_Try it_.
Output every record exactly, and nothing more.
■ ■ ■
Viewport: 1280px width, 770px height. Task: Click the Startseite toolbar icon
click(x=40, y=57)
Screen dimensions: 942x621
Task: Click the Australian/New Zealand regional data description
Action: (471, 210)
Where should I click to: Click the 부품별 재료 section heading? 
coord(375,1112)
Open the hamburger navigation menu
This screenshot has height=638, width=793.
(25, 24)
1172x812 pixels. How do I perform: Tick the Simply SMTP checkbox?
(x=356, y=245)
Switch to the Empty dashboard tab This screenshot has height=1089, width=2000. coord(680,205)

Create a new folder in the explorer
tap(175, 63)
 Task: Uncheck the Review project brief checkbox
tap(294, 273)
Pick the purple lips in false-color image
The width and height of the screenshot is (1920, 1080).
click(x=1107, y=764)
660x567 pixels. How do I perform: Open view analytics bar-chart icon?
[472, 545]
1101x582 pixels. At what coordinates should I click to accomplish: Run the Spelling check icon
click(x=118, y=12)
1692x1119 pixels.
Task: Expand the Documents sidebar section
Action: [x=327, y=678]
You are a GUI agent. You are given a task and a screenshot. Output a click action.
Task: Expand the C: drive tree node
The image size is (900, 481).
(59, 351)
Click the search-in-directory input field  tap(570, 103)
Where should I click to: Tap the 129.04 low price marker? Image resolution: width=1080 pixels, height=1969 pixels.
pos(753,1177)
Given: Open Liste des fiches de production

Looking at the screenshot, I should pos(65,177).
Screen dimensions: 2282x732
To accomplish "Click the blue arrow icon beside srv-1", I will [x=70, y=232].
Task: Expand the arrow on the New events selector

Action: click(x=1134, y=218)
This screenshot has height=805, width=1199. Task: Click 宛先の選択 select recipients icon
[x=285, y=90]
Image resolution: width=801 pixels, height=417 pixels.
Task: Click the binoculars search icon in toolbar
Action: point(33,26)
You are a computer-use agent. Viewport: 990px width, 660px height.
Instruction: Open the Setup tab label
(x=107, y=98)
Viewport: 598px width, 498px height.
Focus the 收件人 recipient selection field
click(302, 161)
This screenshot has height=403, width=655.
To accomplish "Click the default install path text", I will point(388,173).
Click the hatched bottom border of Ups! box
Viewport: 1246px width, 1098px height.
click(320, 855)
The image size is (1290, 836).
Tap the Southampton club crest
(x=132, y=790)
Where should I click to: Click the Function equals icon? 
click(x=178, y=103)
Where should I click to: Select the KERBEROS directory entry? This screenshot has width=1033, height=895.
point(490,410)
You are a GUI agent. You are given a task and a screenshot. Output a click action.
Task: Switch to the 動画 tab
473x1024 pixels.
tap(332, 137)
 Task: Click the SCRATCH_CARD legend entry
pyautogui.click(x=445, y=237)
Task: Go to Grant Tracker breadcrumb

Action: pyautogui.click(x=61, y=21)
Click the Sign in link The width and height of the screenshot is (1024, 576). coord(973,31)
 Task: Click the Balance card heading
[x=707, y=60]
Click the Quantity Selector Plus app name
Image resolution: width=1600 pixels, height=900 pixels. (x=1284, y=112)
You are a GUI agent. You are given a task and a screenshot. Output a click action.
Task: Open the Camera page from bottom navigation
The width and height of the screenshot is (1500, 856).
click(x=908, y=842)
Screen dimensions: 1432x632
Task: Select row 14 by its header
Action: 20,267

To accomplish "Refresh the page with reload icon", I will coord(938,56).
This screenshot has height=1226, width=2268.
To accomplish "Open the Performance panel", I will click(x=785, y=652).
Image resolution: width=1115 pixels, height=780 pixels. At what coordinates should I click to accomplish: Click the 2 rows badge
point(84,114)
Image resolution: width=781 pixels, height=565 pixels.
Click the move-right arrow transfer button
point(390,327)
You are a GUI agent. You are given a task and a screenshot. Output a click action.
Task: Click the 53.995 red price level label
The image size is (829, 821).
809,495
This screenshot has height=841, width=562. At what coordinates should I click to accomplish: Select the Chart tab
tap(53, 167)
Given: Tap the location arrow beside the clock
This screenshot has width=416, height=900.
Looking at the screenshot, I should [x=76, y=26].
■ ■ ■
_Written answer_.
Viewport: 1280px width, 770px height. Task: Click the Startseite toolbar icon
click(x=40, y=57)
Screen dimensions: 942x621
Task: Click the Australian/New Zealand regional data description
Action: (471, 210)
Where should I click to: Click the 부품별 재료 section heading? 
coord(375,1112)
Open the hamburger navigation menu
This screenshot has height=638, width=793.
(25, 24)
1172x812 pixels. How do I perform: Tick the Simply SMTP checkbox?
(x=356, y=245)
Switch to the Empty dashboard tab This screenshot has height=1089, width=2000. coord(680,205)

Create a new folder in the explorer
tap(175, 63)
 Task: Uncheck the Review project brief checkbox
tap(294, 273)
Pick the purple lips in false-color image
The width and height of the screenshot is (1920, 1080).
click(x=1107, y=764)
660x567 pixels. How do I perform: Open view analytics bar-chart icon?
[472, 545]
1101x582 pixels. At what coordinates should I click to accomplish: Run the Spelling check icon
click(x=118, y=12)
1692x1119 pixels.
Task: Expand the Documents sidebar section
Action: [x=327, y=678]
You are a GUI agent. You are given a task and a screenshot. Output a click action.
Task: Expand the C: drive tree node
The image size is (900, 481).
(59, 351)
Click the search-in-directory input field  tap(570, 103)
Where should I click to: Tap the 129.04 low price marker? Image resolution: width=1080 pixels, height=1969 pixels.
pos(753,1177)
Given: Open Liste des fiches de production

Looking at the screenshot, I should pos(65,177).
Screen dimensions: 2282x732
To accomplish "Click the blue arrow icon beside srv-1", I will [x=70, y=232].
Task: Expand the arrow on the New events selector

Action: click(x=1134, y=218)
This screenshot has height=805, width=1199. Task: Click 宛先の選択 select recipients icon
[x=285, y=90]
Image resolution: width=801 pixels, height=417 pixels.
Task: Click the binoculars search icon in toolbar
Action: point(33,26)
You are a computer-use agent. Viewport: 990px width, 660px height.
Instruction: Open the Setup tab label
(x=107, y=98)
Viewport: 598px width, 498px height.
Focus the 收件人 recipient selection field
click(302, 161)
This screenshot has height=403, width=655.
To accomplish "Click the default install path text", I will point(388,173).
Click the hatched bottom border of Ups! box
Viewport: 1246px width, 1098px height.
click(320, 855)
The image size is (1290, 836).
Tap the Southampton club crest
(x=132, y=790)
Where should I click to: Click the Function equals icon? 
click(x=178, y=103)
Where should I click to: Select the KERBEROS directory entry? This screenshot has width=1033, height=895.
point(490,410)
You are a GUI agent. You are given a task and a screenshot. Output a click action.
Task: Switch to the 動画 tab
473x1024 pixels.
tap(332, 137)
 Task: Click the SCRATCH_CARD legend entry
pyautogui.click(x=445, y=237)
Task: Go to Grant Tracker breadcrumb

Action: pyautogui.click(x=61, y=21)
Click the Sign in link The width and height of the screenshot is (1024, 576). coord(973,31)
 Task: Click the Balance card heading
[x=707, y=60]
Click the Quantity Selector Plus app name
Image resolution: width=1600 pixels, height=900 pixels. (x=1284, y=112)
You are a GUI agent. You are given a task and a screenshot. Output a click action.
Task: Open the Camera page from bottom navigation
The width and height of the screenshot is (1500, 856).
click(x=908, y=842)
Screen dimensions: 1432x632
Task: Select row 14 by its header
Action: 20,267

To accomplish "Refresh the page with reload icon", I will coord(938,56).
This screenshot has height=1226, width=2268.
To accomplish "Open the Performance panel", I will click(x=785, y=652).
Image resolution: width=1115 pixels, height=780 pixels. At what coordinates should I click to accomplish: Click the 2 rows badge
point(84,114)
Image resolution: width=781 pixels, height=565 pixels.
Click the move-right arrow transfer button
point(390,327)
You are a GUI agent. You are given a task and a screenshot. Output a click action.
Task: Click the 53.995 red price level label
The image size is (829, 821).
809,495
This screenshot has height=841, width=562. At what coordinates should I click to accomplish: Select the Chart tab
tap(53, 167)
Given: Tap the location arrow beside the clock
This screenshot has width=416, height=900.
Looking at the screenshot, I should [x=76, y=26].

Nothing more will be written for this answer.